What you should do: Every line from the one containing "Oáza E – USK C (57, 203)" to the one containing "Praha 4 A –" in the records below, both included, must be set down exactly, and no other line.

Extracted records:
━━━━━━━━━━━━━━━━━━━━
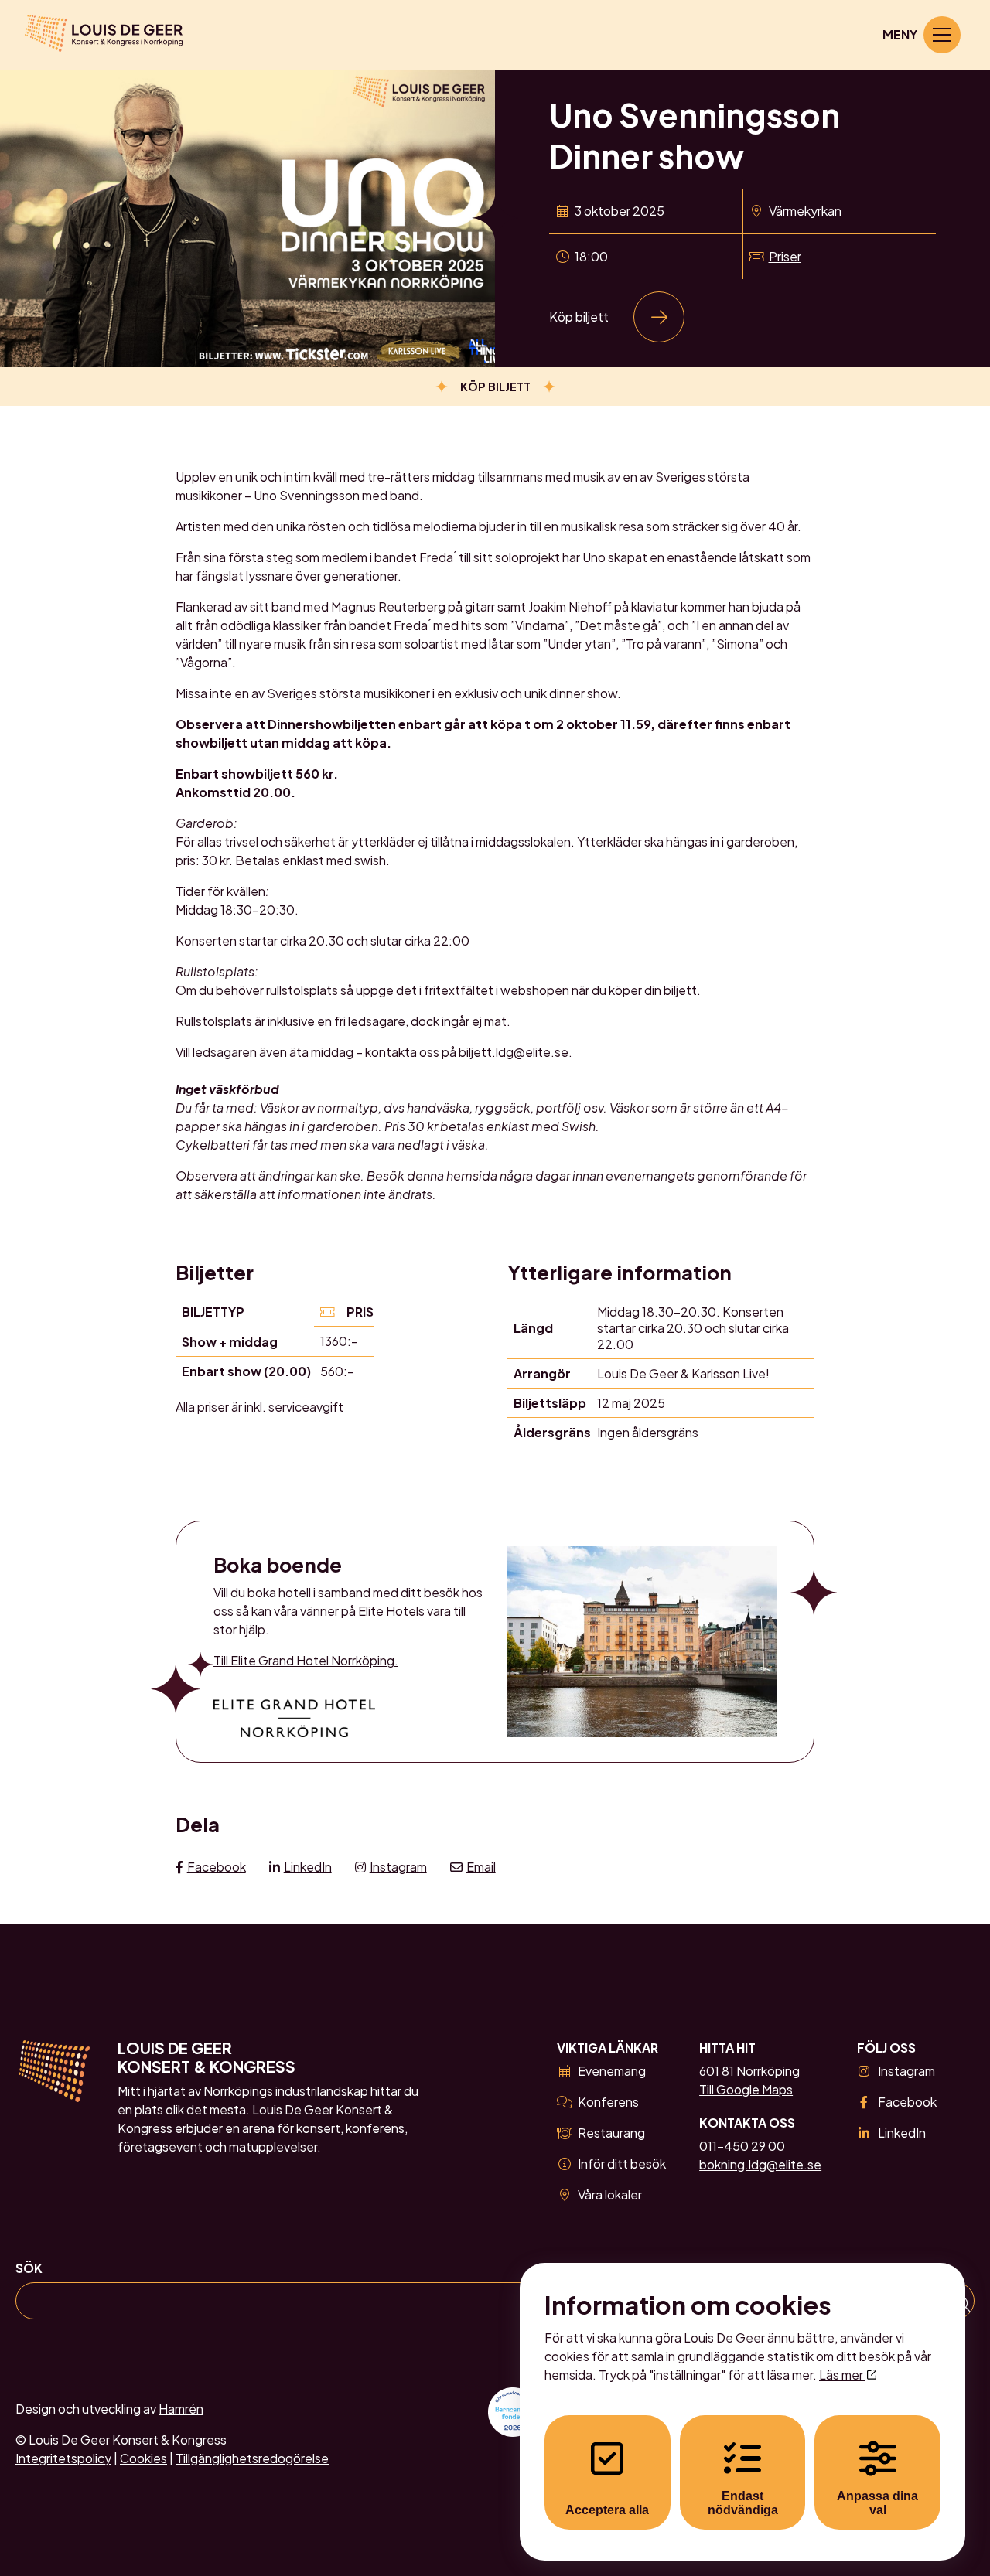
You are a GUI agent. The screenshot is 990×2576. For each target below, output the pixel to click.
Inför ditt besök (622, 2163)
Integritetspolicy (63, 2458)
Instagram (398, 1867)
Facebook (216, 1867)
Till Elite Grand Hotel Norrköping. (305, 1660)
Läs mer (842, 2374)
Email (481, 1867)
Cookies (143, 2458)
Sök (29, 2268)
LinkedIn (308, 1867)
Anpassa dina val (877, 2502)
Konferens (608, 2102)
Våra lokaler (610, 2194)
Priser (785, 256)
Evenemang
━━━━━━━━━━━━━━━━━━━━
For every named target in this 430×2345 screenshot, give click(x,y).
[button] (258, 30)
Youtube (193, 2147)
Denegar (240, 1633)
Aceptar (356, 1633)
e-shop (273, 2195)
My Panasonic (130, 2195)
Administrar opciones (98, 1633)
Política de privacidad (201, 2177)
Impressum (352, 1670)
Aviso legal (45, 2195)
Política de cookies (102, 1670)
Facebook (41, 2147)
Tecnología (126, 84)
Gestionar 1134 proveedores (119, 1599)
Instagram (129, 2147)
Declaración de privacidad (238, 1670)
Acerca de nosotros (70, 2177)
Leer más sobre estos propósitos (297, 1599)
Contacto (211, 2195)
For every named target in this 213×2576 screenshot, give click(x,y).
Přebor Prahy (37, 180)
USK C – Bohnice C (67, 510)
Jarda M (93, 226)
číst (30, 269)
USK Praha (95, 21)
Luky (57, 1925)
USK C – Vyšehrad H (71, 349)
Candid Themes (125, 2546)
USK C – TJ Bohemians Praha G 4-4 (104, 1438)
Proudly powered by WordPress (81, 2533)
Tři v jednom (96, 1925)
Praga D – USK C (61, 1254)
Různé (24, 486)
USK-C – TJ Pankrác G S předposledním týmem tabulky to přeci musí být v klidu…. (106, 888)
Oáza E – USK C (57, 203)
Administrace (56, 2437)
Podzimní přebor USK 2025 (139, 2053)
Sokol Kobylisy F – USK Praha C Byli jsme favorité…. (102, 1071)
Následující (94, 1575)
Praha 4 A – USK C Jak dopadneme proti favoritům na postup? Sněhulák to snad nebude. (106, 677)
━━━━━━━━━━━━━━━━━━━━
Solution:
Oáza E – USK C (57, 203)
Administrace (56, 2437)
Podzimní přebor USK 2025 (139, 2053)
Sokol Kobylisy F – USK Praha C Byli jsme favorité…. (102, 1071)
Následující (94, 1575)
Praha 4 A – USK C Jak dopadneme proti favoritům na postup? Sněhulák to snad nebude. (106, 677)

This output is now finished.